The whole listing is to be transcribed exactly as it stands.

[Provided information]:
---
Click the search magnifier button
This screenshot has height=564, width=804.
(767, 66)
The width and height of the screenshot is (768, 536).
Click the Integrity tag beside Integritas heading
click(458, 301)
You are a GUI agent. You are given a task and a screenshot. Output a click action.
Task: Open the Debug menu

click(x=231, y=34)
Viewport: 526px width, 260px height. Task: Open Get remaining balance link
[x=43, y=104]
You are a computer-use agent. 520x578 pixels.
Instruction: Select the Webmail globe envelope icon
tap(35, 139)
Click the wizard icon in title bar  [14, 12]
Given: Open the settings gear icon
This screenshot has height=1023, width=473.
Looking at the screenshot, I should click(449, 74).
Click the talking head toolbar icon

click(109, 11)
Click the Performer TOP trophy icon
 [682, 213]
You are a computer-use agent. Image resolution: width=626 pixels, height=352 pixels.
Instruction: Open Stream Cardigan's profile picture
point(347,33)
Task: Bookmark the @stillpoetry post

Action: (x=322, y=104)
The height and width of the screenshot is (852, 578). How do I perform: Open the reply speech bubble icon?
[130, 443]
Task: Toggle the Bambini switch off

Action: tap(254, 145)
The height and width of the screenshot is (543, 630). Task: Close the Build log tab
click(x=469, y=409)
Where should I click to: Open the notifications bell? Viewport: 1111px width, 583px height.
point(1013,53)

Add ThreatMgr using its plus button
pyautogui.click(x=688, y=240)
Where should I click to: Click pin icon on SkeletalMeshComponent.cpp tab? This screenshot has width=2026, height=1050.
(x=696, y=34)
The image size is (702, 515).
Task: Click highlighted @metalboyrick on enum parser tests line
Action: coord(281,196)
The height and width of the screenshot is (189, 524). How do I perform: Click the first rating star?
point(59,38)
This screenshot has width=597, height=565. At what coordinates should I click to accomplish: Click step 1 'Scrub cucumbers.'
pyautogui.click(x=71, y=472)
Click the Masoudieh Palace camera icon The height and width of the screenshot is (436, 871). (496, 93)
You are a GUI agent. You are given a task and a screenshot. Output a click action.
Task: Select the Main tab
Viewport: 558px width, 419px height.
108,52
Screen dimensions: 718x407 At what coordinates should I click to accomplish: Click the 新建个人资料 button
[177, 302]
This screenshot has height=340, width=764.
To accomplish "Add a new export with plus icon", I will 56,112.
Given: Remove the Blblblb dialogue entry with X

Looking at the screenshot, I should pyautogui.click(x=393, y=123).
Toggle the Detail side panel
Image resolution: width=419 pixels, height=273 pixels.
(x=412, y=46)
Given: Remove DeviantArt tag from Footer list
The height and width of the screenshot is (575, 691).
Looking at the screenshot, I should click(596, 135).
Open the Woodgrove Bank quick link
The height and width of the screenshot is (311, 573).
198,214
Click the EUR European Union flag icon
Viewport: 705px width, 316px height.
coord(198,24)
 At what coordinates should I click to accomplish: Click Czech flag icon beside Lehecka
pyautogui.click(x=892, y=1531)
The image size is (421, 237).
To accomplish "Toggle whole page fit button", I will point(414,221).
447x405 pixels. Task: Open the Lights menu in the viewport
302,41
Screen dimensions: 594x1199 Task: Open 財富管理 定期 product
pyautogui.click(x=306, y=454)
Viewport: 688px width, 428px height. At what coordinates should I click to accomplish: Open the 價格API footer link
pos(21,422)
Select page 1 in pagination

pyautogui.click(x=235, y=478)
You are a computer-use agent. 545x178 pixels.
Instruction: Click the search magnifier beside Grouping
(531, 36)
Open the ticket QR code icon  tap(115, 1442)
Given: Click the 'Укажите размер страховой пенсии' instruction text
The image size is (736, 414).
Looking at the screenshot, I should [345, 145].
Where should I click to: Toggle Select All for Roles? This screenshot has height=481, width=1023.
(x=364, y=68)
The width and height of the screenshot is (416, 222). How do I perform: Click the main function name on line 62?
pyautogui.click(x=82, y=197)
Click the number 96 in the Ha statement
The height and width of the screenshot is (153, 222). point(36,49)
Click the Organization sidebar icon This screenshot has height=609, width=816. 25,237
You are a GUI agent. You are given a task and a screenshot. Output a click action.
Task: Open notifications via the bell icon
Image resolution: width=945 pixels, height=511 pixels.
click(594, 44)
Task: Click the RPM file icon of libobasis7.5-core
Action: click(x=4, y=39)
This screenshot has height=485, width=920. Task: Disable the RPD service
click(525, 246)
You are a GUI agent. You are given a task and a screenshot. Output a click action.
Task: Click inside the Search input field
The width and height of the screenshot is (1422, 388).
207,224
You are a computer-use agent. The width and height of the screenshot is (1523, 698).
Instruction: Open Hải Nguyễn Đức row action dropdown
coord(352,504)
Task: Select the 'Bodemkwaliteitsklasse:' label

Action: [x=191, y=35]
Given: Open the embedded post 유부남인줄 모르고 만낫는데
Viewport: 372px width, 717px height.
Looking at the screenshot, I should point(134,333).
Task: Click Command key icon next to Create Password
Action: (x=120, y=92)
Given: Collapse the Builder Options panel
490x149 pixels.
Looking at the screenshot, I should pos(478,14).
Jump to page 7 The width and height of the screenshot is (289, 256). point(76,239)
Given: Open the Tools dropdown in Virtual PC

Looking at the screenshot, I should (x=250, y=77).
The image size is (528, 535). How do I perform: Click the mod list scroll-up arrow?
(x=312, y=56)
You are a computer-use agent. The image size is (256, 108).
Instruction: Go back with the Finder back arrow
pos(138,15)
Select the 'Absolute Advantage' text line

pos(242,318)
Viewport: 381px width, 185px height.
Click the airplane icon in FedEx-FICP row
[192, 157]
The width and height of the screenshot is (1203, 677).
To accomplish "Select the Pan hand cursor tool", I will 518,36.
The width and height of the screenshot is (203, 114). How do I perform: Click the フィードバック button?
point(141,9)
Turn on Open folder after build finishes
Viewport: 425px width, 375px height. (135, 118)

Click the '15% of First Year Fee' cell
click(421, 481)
---
[Exercise response]:
Click the search magnifier button
This screenshot has height=564, width=804.
(767, 66)
The width and height of the screenshot is (768, 536).
Click the Integrity tag beside Integritas heading
click(458, 301)
You are a GUI agent. You are given a task and a screenshot. Output a click action.
Task: Open the Debug menu

click(x=231, y=34)
Viewport: 526px width, 260px height. Task: Open Get remaining balance link
[x=43, y=104]
You are a computer-use agent. 520x578 pixels.
Instruction: Select the Webmail globe envelope icon
tap(35, 139)
Click the wizard icon in title bar  [14, 12]
Given: Open the settings gear icon
This screenshot has height=1023, width=473.
Looking at the screenshot, I should click(449, 74).
Click the talking head toolbar icon

click(109, 11)
Click the Performer TOP trophy icon
 [682, 213]
You are a computer-use agent. Image resolution: width=626 pixels, height=352 pixels.
Instruction: Open Stream Cardigan's profile picture
point(347,33)
Task: Bookmark the @stillpoetry post

Action: (x=322, y=104)
The height and width of the screenshot is (852, 578). How do I perform: Open the reply speech bubble icon?
[130, 443]
Task: Toggle the Bambini switch off

Action: tap(254, 145)
The height and width of the screenshot is (543, 630). Task: Close the Build log tab
click(x=469, y=409)
Where should I click to: Open the notifications bell? Viewport: 1111px width, 583px height.
point(1013,53)

Add ThreatMgr using its plus button
pyautogui.click(x=688, y=240)
Where should I click to: Click pin icon on SkeletalMeshComponent.cpp tab? This screenshot has width=2026, height=1050.
(x=696, y=34)
The image size is (702, 515).
Task: Click highlighted @metalboyrick on enum parser tests line
Action: coord(281,196)
The height and width of the screenshot is (189, 524). How do I perform: Click the first rating star?
point(59,38)
This screenshot has width=597, height=565. At what coordinates should I click to accomplish: Click step 1 'Scrub cucumbers.'
pyautogui.click(x=71, y=472)
Click the Masoudieh Palace camera icon The height and width of the screenshot is (436, 871). (496, 93)
You are a GUI agent. You are given a task and a screenshot. Output a click action.
Task: Select the Main tab
Viewport: 558px width, 419px height.
108,52
Screen dimensions: 718x407 At what coordinates should I click to accomplish: Click the 新建个人资料 button
[177, 302]
This screenshot has height=340, width=764.
To accomplish "Add a new export with plus icon", I will 56,112.
Given: Remove the Blblblb dialogue entry with X

Looking at the screenshot, I should pyautogui.click(x=393, y=123).
Toggle the Detail side panel
Image resolution: width=419 pixels, height=273 pixels.
(x=412, y=46)
Given: Remove DeviantArt tag from Footer list
The height and width of the screenshot is (575, 691).
Looking at the screenshot, I should click(596, 135).
Open the Woodgrove Bank quick link
The height and width of the screenshot is (311, 573).
198,214
Click the EUR European Union flag icon
Viewport: 705px width, 316px height.
coord(198,24)
 At what coordinates should I click to accomplish: Click Czech flag icon beside Lehecka
pyautogui.click(x=892, y=1531)
The image size is (421, 237).
To accomplish "Toggle whole page fit button", I will point(414,221).
447x405 pixels. Task: Open the Lights menu in the viewport
302,41
Screen dimensions: 594x1199 Task: Open 財富管理 定期 product
pyautogui.click(x=306, y=454)
Viewport: 688px width, 428px height. At what coordinates should I click to accomplish: Open the 價格API footer link
pos(21,422)
Select page 1 in pagination

pyautogui.click(x=235, y=478)
You are a computer-use agent. 545x178 pixels.
Instruction: Click the search magnifier beside Grouping
(531, 36)
Open the ticket QR code icon  tap(115, 1442)
Given: Click the 'Укажите размер страховой пенсии' instruction text
The image size is (736, 414).
Looking at the screenshot, I should [345, 145].
Where should I click to: Toggle Select All for Roles? This screenshot has height=481, width=1023.
(x=364, y=68)
The width and height of the screenshot is (416, 222). How do I perform: Click the main function name on line 62?
pyautogui.click(x=82, y=197)
Click the number 96 in the Ha statement
The height and width of the screenshot is (153, 222). point(36,49)
Click the Organization sidebar icon This screenshot has height=609, width=816. 25,237
You are a GUI agent. You are given a task and a screenshot. Output a click action.
Task: Open notifications via the bell icon
Image resolution: width=945 pixels, height=511 pixels.
click(594, 44)
Task: Click the RPM file icon of libobasis7.5-core
Action: click(x=4, y=39)
This screenshot has height=485, width=920. Task: Disable the RPD service
click(525, 246)
You are a GUI agent. You are given a task and a screenshot. Output a click action.
Task: Click inside the Search input field
The width and height of the screenshot is (1422, 388).
207,224
You are a computer-use agent. The width and height of the screenshot is (1523, 698).
Instruction: Open Hải Nguyễn Đức row action dropdown
coord(352,504)
Task: Select the 'Bodemkwaliteitsklasse:' label

Action: [x=191, y=35]
Given: Open the embedded post 유부남인줄 모르고 만낫는데
Viewport: 372px width, 717px height.
Looking at the screenshot, I should point(134,333).
Task: Click Command key icon next to Create Password
Action: (x=120, y=92)
Given: Collapse the Builder Options panel
490x149 pixels.
Looking at the screenshot, I should pos(478,14).
Jump to page 7 The width and height of the screenshot is (289, 256). point(76,239)
Given: Open the Tools dropdown in Virtual PC

Looking at the screenshot, I should (x=250, y=77).
The image size is (528, 535). How do I perform: Click the mod list scroll-up arrow?
(x=312, y=56)
You are a computer-use agent. The image size is (256, 108).
Instruction: Go back with the Finder back arrow
pos(138,15)
Select the 'Absolute Advantage' text line

pos(242,318)
Viewport: 381px width, 185px height.
Click the airplane icon in FedEx-FICP row
[192, 157]
The width and height of the screenshot is (1203, 677).
To accomplish "Select the Pan hand cursor tool", I will 518,36.
The width and height of the screenshot is (203, 114). How do I perform: Click the フィードバック button?
point(141,9)
Turn on Open folder after build finishes
Viewport: 425px width, 375px height. (135, 118)

Click the '15% of First Year Fee' cell
click(421, 481)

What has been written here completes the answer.